Steering load-up and turn-in happens quickly, and precise wheel placement is a cinch after the first couple of corners. At high speed, only G-forces and cornering speed – not body roll – can help you judge how aggressively you've taken a turn compared to your previous run. Bentleys have never been slow to go, but the Supersports goes even faster thanks to more power and its commitment to downshifting.
Let the car shift for you, and now it isn't a big GT looking around for the right ratios to haul itself from apex to apex; it's a double-downshifting, throttle-steering monster with bags of grip that can't wait to get back to a high-revving sprint. Take control of the ZF box via the column-mounted stalks and gain a few tenths and a cranium full of sound by downshifting even earlier – you'll do anything to get out of a turn more quickly so you can hear it roar down a back straight.

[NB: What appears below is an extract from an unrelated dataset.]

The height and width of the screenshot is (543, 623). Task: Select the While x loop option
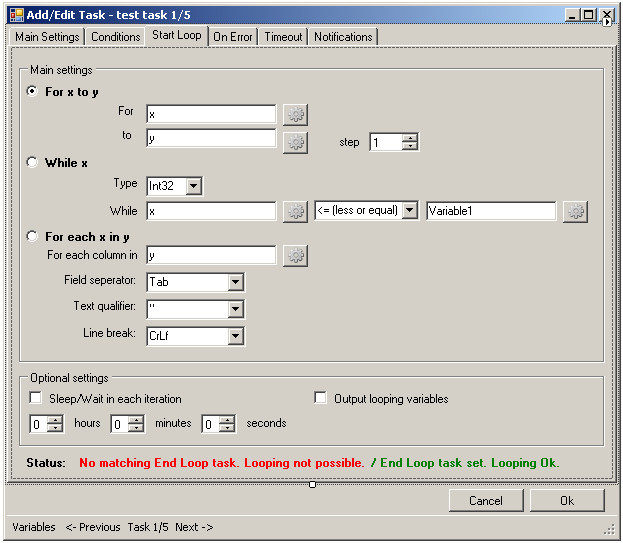click(x=33, y=163)
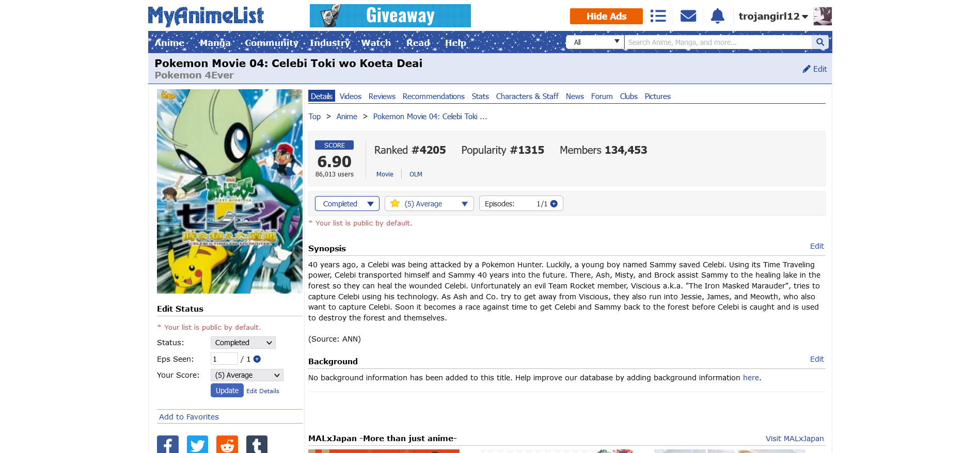Click Add to Favorites link
The width and height of the screenshot is (980, 453).
tap(189, 417)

Which brings us to what, for us, is the biggest story of this car: emotion. It isn't only that you're doing things in a 2.5-ton Bentley, it's that you can feel and hear and sense the doing of it, and it's all being done in the right way: less weight, less heard from the doodads, more engineering, more power, more grip.
It's a luxury coupe that covers a huge amount of ground in all kinds of ways, and for proof, consider the fact a Bentley press drive for it was held at a race track. Sure, a 599 and a Lamborghini Murciélago are more dramatic; they are also louder, smaller, more frenetic, much more expensive and only slightly faster, and in the case of the Ferrari, maybe not as pretty. A Porsche 911 has finer reflexes, but less luxury and much less gravitas. An Aston Martin might be just as much fun, but isn't nearly as fast or as practical. A Mercedes-Benz SLS AMG might have the Supersports matched for curb and visceral appeal, but it's tiny inside, a tad harsh... and it simply isn't a Bentley.
It's not like we want to say this, it's that we aren't sure there's any other choice: if you want to have it all, the Bentley Supersports is probably it. And we only say "probably" on the off chance there's a car out there we don't know about at this end of the spectrum that has the speed, space, smoothness, suppleness and sound to beat it. Maybe in a cave somewhere. If Bentley would just fix that center console screen and software, then we'd really have nothing to complain about.
For much of its history, Bentleys have shielded occupants from the action by placing scads of cloth, leather, hide and wood between the driver and the din and the dynamics. And that was the point – that's why you bought a Bentley. So while the Continental GT is a fantastic coupe, it isn't visceral. The Supersports, though, is a fantastic coupe that is.